Battery Instrumentation at Facebook
Article Summary
Facebook was flying blind on battery drain across a billion devices. User-facing battery percentage? Too noisy, too coarse, and deliberately inaccurate by design.
Three engineers from Facebook's New York team break down their production battery instrumentation system for iOS and Android. They explain why traditional profiling tools fail at scale and how they built a modeling approach that catches regressions before they ship.
Key Takeaways
- CPU energy scales as cube of frequency, not linearly
- Radio tail time from network requests varies dramatically by carrier and connection type
- CPU spin detector aggregates stack traces across millions of devices to pinpoint exact regression lines
- Power model uses device XML profiles (Android) and power monitor measurements (iOS)
- A/B test caught 10% battery increase before shipping to production
Facebook built a component-level battery monitoring system that models energy drain without physical noise, catching regressions in hours instead of relying on user complaints.
About This Article
At Facebook's scale of a billion devices, traditional debugging fell apart. Developers couldn't reproduce issues on their own machines, and with hundreds of engineers shipping code daily, finding which change caused a battery drain became impossible without measuring what actually happened in production.

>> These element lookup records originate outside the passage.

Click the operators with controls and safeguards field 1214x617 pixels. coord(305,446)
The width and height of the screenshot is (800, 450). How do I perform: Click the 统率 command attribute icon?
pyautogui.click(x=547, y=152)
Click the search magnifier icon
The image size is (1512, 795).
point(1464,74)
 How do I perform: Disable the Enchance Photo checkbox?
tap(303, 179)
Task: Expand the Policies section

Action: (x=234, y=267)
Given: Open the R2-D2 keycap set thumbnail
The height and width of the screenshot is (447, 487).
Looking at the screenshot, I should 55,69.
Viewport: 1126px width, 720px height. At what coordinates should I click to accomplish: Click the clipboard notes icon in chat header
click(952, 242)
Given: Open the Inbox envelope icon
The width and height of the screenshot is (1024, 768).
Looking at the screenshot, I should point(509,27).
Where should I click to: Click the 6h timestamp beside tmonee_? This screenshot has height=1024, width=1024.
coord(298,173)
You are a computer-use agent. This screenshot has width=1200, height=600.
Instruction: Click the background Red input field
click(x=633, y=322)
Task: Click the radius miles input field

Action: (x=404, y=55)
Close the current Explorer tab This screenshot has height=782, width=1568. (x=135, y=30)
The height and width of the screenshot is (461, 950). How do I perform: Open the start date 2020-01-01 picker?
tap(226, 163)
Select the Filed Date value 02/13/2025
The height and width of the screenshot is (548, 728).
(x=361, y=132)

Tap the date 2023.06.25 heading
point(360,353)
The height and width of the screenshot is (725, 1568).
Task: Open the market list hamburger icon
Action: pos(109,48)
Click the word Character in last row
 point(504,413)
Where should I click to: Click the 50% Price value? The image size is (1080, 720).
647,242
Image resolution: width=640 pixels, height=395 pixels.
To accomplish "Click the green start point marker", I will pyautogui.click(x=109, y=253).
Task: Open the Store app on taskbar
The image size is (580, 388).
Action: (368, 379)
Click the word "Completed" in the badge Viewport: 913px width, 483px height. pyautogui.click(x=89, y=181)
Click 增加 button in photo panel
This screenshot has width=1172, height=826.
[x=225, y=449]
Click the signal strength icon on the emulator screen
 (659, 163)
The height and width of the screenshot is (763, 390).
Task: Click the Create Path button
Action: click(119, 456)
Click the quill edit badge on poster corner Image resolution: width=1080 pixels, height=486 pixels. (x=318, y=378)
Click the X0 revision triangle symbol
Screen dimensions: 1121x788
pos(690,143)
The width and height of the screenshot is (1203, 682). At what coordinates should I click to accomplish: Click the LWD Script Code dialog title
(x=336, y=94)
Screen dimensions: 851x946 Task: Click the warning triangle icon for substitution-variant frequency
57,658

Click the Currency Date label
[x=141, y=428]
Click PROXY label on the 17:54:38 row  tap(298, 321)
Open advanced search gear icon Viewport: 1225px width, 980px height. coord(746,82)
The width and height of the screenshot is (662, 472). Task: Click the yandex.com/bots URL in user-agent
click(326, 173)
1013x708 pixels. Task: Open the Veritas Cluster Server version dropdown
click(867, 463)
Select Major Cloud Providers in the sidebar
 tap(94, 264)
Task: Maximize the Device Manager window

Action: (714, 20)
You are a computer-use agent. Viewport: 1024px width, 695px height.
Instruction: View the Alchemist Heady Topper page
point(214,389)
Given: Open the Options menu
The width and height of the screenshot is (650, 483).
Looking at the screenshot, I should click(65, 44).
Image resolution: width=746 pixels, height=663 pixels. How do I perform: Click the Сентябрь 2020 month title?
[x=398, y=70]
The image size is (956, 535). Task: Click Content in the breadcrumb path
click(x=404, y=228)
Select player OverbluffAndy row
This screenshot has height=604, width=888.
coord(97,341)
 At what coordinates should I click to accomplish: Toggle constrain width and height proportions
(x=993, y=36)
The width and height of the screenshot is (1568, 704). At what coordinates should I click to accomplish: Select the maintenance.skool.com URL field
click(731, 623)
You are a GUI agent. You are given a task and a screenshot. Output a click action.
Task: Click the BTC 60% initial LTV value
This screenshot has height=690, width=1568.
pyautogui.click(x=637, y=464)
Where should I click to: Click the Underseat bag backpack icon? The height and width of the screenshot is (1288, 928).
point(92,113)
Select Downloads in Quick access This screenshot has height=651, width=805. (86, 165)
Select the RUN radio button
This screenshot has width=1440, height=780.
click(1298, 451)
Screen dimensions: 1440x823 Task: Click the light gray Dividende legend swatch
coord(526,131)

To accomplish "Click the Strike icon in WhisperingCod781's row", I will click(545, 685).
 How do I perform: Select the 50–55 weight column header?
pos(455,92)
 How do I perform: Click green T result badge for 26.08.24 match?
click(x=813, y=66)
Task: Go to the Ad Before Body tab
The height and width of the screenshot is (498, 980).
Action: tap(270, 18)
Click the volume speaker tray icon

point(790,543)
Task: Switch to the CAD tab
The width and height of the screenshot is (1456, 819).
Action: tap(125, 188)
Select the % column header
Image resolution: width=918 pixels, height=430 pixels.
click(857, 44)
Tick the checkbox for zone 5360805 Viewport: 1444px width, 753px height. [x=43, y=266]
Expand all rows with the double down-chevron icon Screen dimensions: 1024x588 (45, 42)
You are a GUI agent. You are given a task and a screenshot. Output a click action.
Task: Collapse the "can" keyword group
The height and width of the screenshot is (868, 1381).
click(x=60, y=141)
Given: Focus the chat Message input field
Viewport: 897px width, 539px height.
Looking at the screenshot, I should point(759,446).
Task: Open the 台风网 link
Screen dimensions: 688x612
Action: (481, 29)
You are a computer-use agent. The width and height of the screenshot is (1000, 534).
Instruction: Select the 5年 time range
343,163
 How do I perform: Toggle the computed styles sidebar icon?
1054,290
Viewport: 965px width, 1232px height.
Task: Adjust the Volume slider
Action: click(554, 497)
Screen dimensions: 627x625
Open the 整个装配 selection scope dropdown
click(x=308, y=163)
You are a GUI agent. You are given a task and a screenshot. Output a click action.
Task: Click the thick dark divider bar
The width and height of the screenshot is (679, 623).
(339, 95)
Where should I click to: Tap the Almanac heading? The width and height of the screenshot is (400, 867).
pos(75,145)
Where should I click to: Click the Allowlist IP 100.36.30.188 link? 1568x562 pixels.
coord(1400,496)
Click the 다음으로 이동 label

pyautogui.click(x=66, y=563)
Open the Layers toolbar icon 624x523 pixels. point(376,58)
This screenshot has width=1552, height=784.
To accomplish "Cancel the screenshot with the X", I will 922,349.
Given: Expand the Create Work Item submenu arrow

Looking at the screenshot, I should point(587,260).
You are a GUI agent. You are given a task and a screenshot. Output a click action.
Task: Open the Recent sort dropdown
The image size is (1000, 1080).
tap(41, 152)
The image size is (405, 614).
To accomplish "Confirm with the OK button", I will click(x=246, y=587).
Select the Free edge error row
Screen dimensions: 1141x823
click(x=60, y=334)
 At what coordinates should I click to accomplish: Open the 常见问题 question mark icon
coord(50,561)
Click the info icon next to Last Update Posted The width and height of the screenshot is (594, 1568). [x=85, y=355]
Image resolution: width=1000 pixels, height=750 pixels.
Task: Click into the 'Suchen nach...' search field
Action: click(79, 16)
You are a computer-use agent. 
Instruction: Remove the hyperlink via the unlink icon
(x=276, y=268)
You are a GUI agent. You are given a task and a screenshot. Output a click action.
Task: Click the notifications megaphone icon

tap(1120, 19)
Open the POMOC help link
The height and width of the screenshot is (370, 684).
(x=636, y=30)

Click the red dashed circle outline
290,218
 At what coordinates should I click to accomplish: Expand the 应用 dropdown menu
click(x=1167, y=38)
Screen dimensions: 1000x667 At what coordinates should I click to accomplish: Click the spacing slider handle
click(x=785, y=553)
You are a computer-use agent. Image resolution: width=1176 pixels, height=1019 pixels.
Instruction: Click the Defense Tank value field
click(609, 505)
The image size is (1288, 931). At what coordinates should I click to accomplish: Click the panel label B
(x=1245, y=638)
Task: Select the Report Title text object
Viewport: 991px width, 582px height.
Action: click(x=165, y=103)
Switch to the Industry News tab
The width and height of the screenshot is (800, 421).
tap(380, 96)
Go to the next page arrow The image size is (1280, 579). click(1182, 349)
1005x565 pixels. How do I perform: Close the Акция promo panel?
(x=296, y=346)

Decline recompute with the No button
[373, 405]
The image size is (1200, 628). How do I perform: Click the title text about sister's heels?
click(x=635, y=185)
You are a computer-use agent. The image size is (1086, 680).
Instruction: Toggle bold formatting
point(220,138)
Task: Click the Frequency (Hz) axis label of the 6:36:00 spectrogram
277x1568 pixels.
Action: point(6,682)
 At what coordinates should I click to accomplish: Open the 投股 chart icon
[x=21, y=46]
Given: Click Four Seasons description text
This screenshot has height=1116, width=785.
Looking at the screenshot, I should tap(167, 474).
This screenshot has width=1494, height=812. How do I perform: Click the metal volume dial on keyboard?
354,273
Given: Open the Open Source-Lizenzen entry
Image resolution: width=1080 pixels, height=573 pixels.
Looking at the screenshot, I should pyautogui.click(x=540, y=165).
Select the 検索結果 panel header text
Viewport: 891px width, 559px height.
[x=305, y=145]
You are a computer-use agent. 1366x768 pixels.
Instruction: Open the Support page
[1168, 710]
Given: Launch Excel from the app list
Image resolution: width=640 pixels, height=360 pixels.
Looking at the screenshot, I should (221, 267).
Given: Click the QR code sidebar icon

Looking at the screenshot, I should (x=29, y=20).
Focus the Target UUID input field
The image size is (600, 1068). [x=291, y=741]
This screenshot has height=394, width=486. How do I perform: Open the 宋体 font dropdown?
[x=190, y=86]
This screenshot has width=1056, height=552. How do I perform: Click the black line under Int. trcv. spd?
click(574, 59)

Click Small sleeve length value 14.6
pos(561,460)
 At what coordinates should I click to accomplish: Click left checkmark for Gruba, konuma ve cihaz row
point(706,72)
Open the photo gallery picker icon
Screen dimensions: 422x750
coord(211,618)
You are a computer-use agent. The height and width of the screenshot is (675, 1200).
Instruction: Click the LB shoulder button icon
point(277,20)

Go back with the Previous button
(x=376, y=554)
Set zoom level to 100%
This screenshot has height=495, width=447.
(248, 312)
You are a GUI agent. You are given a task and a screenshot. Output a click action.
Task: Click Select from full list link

Facebook built instrumentation that tracked hardware usage at a granular level. They measured CPU at the thread level, network traffic by call site, and camera and location usage by product team. This let them connect hardware drain back to the specific code responsible.
The CPU spin detector collected stack traces from millions of devices and found the exact line that caused a regression within hours. Thread-level CPU measurement cut the investigation space dramatically, from every line of code in the system down to specific functions or thread pools.